The purpose of the article is to recognize the effect of high temperature on the possibility of superplastic behavior and demonstrate that transformation superplasticity can be achieved in laminated CuAl10Fe3Mn2 bronze-intermetallics composites which opens the possibility to form objects into complicated shapes.

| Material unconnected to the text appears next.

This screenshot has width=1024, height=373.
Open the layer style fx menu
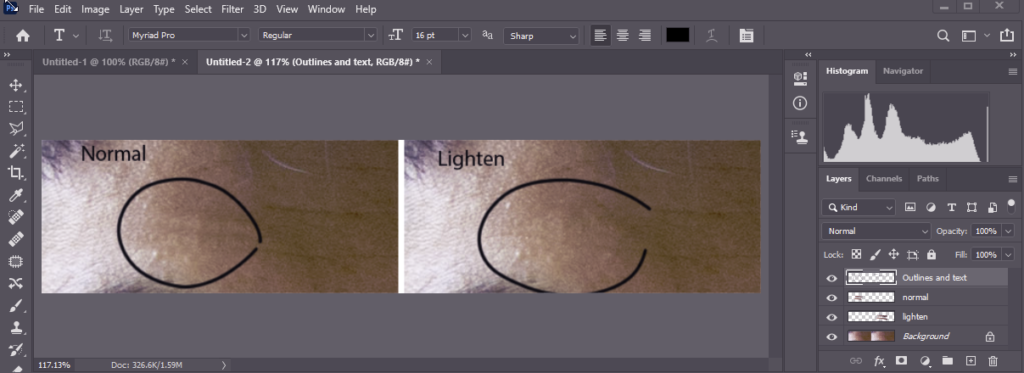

For bronze-intermetallics laminated composites fabrication 0.05 mm thick titanium foils were alternatively stacked between CuAl10Fe3Mn2 foils of 0.3 mm thickness that were produced from 2.5 mm thick sheet by hot rolling. The chemical composition (at%) of as-received CP-titanium was 99.51 Ti, 0.09 Fe, 0.08 C, 0.07 Al, 0.18 O, 0.05 V and 0.02 N. The chemical composition (at%) of aluminum bronze was 10.75 Al, 2.78 Fe, 1.98 Mn, 0.76 Ni, 0.29 Zn, 0.08 Sn and balanced Cu. Foils were cut into 60 × 18 mm rectangular pieces. Any present contamination was removed in a bath of 5% HF in water. After rinsing in water, foils were stacked into laminates in an alternating sequence (6 layers of aluminum bronze and 5 of Ti). A pressure of 5 MPa was employed at room temperature in a specially constructed vacuum furnace to ensure good contact between foils (Figure 2).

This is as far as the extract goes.